Data to use: Begin

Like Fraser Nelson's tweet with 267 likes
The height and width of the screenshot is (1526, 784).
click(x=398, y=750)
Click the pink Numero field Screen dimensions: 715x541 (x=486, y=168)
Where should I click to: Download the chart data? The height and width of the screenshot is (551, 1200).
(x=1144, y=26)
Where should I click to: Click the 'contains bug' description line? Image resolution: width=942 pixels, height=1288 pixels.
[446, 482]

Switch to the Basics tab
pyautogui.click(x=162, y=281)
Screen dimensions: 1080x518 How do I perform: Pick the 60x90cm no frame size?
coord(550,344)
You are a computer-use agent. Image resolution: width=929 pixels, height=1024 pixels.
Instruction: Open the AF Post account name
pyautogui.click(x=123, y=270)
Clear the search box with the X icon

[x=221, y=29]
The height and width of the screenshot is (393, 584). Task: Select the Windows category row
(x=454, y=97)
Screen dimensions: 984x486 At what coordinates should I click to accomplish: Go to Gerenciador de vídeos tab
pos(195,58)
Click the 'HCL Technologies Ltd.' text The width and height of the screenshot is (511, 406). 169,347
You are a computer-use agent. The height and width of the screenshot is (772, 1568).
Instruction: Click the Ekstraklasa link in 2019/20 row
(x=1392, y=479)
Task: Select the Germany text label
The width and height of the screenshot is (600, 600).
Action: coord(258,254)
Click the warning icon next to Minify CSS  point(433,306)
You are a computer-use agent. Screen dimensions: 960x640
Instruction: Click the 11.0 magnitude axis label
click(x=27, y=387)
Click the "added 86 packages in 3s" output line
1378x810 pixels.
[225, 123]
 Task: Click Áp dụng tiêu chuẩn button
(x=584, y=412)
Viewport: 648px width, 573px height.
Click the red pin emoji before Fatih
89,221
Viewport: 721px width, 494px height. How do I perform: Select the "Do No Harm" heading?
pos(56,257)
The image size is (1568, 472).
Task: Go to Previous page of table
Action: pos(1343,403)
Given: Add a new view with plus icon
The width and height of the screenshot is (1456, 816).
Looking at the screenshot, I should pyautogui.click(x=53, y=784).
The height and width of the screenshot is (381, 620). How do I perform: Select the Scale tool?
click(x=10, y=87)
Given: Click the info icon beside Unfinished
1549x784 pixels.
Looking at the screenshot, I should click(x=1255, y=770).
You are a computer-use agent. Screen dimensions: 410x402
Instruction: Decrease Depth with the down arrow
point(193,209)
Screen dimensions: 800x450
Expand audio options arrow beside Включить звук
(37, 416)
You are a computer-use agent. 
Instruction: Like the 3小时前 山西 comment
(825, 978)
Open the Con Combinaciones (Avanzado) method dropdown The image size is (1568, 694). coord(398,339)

Data to use: End

How to complete this task: Retype the data in full, precisely as given.

Result for this task:
Like Fraser Nelson's tweet with 267 likes
The height and width of the screenshot is (1526, 784).
click(x=398, y=750)
Click the pink Numero field Screen dimensions: 715x541 (x=486, y=168)
Where should I click to: Download the chart data? The height and width of the screenshot is (551, 1200).
(x=1144, y=26)
Where should I click to: Click the 'contains bug' description line? Image resolution: width=942 pixels, height=1288 pixels.
[446, 482]

Switch to the Basics tab
pyautogui.click(x=162, y=281)
Screen dimensions: 1080x518 How do I perform: Pick the 60x90cm no frame size?
coord(550,344)
You are a computer-use agent. Image resolution: width=929 pixels, height=1024 pixels.
Instruction: Open the AF Post account name
pyautogui.click(x=123, y=270)
Clear the search box with the X icon

[x=221, y=29]
The height and width of the screenshot is (393, 584). Task: Select the Windows category row
(x=454, y=97)
Screen dimensions: 984x486 At what coordinates should I click to accomplish: Go to Gerenciador de vídeos tab
pos(195,58)
Click the 'HCL Technologies Ltd.' text The width and height of the screenshot is (511, 406). 169,347
You are a computer-use agent. The height and width of the screenshot is (772, 1568).
Instruction: Click the Ekstraklasa link in 2019/20 row
(x=1392, y=479)
Task: Select the Germany text label
The width and height of the screenshot is (600, 600).
Action: coord(258,254)
Click the warning icon next to Minify CSS  point(433,306)
You are a computer-use agent. Screen dimensions: 960x640
Instruction: Click the 11.0 magnitude axis label
click(x=27, y=387)
Click the "added 86 packages in 3s" output line
1378x810 pixels.
[225, 123]
 Task: Click Áp dụng tiêu chuẩn button
(x=584, y=412)
Viewport: 648px width, 573px height.
Click the red pin emoji before Fatih
89,221
Viewport: 721px width, 494px height. How do I perform: Select the "Do No Harm" heading?
pos(56,257)
The image size is (1568, 472).
Task: Go to Previous page of table
Action: pos(1343,403)
Given: Add a new view with plus icon
The width and height of the screenshot is (1456, 816).
Looking at the screenshot, I should pyautogui.click(x=53, y=784).
The height and width of the screenshot is (381, 620). How do I perform: Select the Scale tool?
click(x=10, y=87)
Given: Click the info icon beside Unfinished
1549x784 pixels.
Looking at the screenshot, I should click(x=1255, y=770).
You are a computer-use agent. Screen dimensions: 410x402
Instruction: Decrease Depth with the down arrow
point(193,209)
Screen dimensions: 800x450
Expand audio options arrow beside Включить звук
(37, 416)
You are a computer-use agent. 
Instruction: Like the 3小时前 山西 comment
(825, 978)
Open the Con Combinaciones (Avanzado) method dropdown The image size is (1568, 694). coord(398,339)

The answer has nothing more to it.